ACTION ITEM — Type each record below again, with the same words.

★ ★ ★ ★ ★

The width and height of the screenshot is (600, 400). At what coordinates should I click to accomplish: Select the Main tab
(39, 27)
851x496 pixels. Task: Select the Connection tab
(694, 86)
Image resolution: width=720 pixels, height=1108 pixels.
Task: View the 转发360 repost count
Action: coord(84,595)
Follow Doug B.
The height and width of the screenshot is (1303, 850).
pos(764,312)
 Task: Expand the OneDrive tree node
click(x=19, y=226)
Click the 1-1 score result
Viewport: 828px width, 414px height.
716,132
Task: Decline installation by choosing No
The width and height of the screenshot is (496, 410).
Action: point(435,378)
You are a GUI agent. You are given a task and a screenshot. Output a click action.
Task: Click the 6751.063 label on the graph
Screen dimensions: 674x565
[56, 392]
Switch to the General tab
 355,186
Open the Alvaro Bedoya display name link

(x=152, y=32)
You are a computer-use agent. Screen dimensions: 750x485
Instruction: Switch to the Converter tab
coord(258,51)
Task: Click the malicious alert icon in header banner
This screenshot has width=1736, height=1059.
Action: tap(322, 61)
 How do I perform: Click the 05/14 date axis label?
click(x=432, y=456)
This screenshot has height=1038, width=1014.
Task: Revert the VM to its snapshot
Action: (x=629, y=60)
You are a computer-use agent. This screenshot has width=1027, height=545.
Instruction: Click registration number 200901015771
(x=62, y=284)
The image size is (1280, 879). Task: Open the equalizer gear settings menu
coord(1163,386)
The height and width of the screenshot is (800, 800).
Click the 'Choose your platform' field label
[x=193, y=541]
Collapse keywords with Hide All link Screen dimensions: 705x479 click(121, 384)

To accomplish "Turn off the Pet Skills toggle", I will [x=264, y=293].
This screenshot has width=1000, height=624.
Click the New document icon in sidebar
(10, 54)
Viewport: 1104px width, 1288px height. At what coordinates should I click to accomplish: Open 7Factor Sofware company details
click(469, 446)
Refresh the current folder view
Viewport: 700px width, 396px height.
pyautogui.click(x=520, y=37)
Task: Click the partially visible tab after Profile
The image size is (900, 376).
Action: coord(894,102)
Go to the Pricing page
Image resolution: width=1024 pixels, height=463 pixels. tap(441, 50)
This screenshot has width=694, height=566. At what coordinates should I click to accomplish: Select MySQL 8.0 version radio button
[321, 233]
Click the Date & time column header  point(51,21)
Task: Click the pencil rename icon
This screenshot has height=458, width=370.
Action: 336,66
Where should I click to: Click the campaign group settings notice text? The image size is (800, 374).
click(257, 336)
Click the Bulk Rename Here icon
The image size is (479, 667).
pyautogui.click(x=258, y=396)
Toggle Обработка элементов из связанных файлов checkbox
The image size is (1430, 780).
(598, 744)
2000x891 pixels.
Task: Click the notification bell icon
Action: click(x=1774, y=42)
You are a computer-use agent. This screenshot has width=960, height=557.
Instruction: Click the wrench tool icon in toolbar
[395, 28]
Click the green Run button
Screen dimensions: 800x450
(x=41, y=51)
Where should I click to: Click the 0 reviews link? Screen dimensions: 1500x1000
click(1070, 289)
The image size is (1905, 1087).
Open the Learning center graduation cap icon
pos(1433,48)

★ ★ ★ ★ ★

EXPECTED OUTPUT —
The width and height of the screenshot is (600, 400). At what coordinates should I click to accomplish: Select the Main tab
(39, 27)
851x496 pixels. Task: Select the Connection tab
(694, 86)
Image resolution: width=720 pixels, height=1108 pixels.
Task: View the 转发360 repost count
Action: coord(84,595)
Follow Doug B.
The height and width of the screenshot is (1303, 850).
pos(764,312)
 Task: Expand the OneDrive tree node
click(x=19, y=226)
Click the 1-1 score result
Viewport: 828px width, 414px height.
716,132
Task: Decline installation by choosing No
The width and height of the screenshot is (496, 410).
Action: point(435,378)
You are a GUI agent. You are given a task and a screenshot. Output a click action.
Task: Click the 6751.063 label on the graph
Screen dimensions: 674x565
[56, 392]
Switch to the General tab
 355,186
Open the Alvaro Bedoya display name link

(x=152, y=32)
You are a computer-use agent. Screen dimensions: 750x485
Instruction: Switch to the Converter tab
coord(258,51)
Task: Click the malicious alert icon in header banner
This screenshot has width=1736, height=1059.
Action: tap(322, 61)
 How do I perform: Click the 05/14 date axis label?
click(x=432, y=456)
This screenshot has height=1038, width=1014.
Task: Revert the VM to its snapshot
Action: (x=629, y=60)
You are a computer-use agent. This screenshot has width=1027, height=545.
Instruction: Click registration number 200901015771
(x=62, y=284)
The image size is (1280, 879). Task: Open the equalizer gear settings menu
coord(1163,386)
The height and width of the screenshot is (800, 800).
Click the 'Choose your platform' field label
[x=193, y=541]
Collapse keywords with Hide All link Screen dimensions: 705x479 click(121, 384)

To accomplish "Turn off the Pet Skills toggle", I will [x=264, y=293].
This screenshot has width=1000, height=624.
Click the New document icon in sidebar
(10, 54)
Viewport: 1104px width, 1288px height. At what coordinates should I click to accomplish: Open 7Factor Sofware company details
click(469, 446)
Refresh the current folder view
Viewport: 700px width, 396px height.
pyautogui.click(x=520, y=37)
Task: Click the partially visible tab after Profile
The image size is (900, 376).
Action: coord(894,102)
Go to the Pricing page
Image resolution: width=1024 pixels, height=463 pixels. tap(441, 50)
This screenshot has width=694, height=566. At what coordinates should I click to accomplish: Select MySQL 8.0 version radio button
[321, 233]
Click the Date & time column header  point(51,21)
Task: Click the pencil rename icon
This screenshot has height=458, width=370.
Action: 336,66
Where should I click to: Click the campaign group settings notice text? The image size is (800, 374).
click(257, 336)
Click the Bulk Rename Here icon
The image size is (479, 667).
pyautogui.click(x=258, y=396)
Toggle Обработка элементов из связанных файлов checkbox
The image size is (1430, 780).
(598, 744)
2000x891 pixels.
Task: Click the notification bell icon
Action: click(x=1774, y=42)
You are a computer-use agent. This screenshot has width=960, height=557.
Instruction: Click the wrench tool icon in toolbar
[395, 28]
Click the green Run button
Screen dimensions: 800x450
(x=41, y=51)
Where should I click to: Click the 0 reviews link? Screen dimensions: 1500x1000
click(1070, 289)
The image size is (1905, 1087).
Open the Learning center graduation cap icon
pos(1433,48)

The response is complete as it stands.